The Daughter of a Poor Farmer entered the olive press. No one paid any attention to her, even though no one was doing any work in particular at that moment. She asked someone about being paid by The Rich Landowner for her last olive-picking season's work.
"Φαλίρισε (falirise)," was the one-word reply she got.
"What does that mean?" she asked.
"Φαλίρισε," the man repeated without looking at her. "He's got no money to pay you with. The bank's repossessed all his assets."
The Daughter of a Poor Farmer returned home and told her parents what she had learned. All that work for nothing, fake promises, false aspirations. If this was life in the village, they were resigned to poverty, and all because The Daughter of a Poor Farmer was still unmarried. It was at about this time that an announcement went up near the community offices about a paid passage to a relatively new country in AUSTRALASIA, offering the opportunity for women to work as cleaners and cooks, in return for a small salary which they could save and a paid return trip to their homeland. They needed to stay for two years in the job that they were offered, and there would be a training period in an institute in Athens where the girls would be offered English lesons and basic training in the service sector. To The Daughter of a Poor Farmer, this sounded perfect, even though she had no idea where she was heading to.

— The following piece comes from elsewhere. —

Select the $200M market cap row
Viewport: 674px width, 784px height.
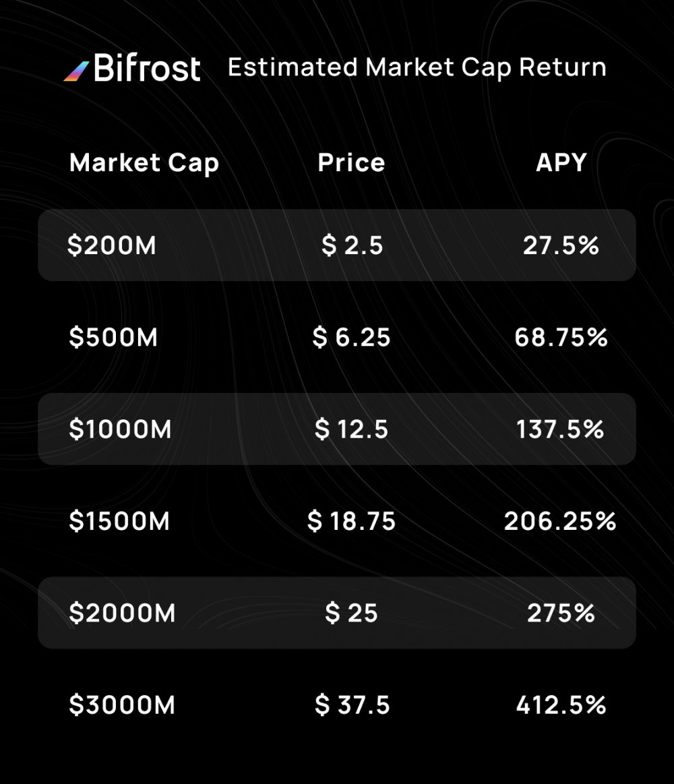click(x=337, y=245)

The Daughter of a Poor Farmer was assigned as a chambermaid in a boys' agricultural boarding institute. She cleaned the rooms and kept the lobbies clean. The work was not very difficult, but the hours never seemed long enough. Once work was over, there was nothing to do, nothing at least for The Daughter of a Poor Farmer, who was not used to going out on the town, drinking alcohol in pubs, meeting up with the opposite sex. Imagine if her parents found out where she was now: how could she prove to them that she did not carry on as the other women did? They were all from the same island, but for the first time in her life, The Daughter of a Poor Farmer wondered whether she had anything in common with her compatriots.
The institute housed its own church on the premises. The Daughter of a Poor Farmer was invited to attend the church service, along with the other employees. She accepted the invitation. As she entered the church, she wondered why there were no icons on hanging on the walls, like in the Greek Orthodox Church that she had been raised in. No one seemed to be making the sign of the cross. Even if she wanted to do so, she couldn't understand what the priest was saying, and where was his petrahili? She looked at the pale faces of her employers and the dark faces of the young male pupils, and wondered what she was doing in their church. She felt that she did not belong here. The thought suddenly struck her that were she to die here, there would be no place for her to be buried, because there was no Christian Orthodox church. She suddenly felt very alone, and the two year-contract now seemed to her a long way away.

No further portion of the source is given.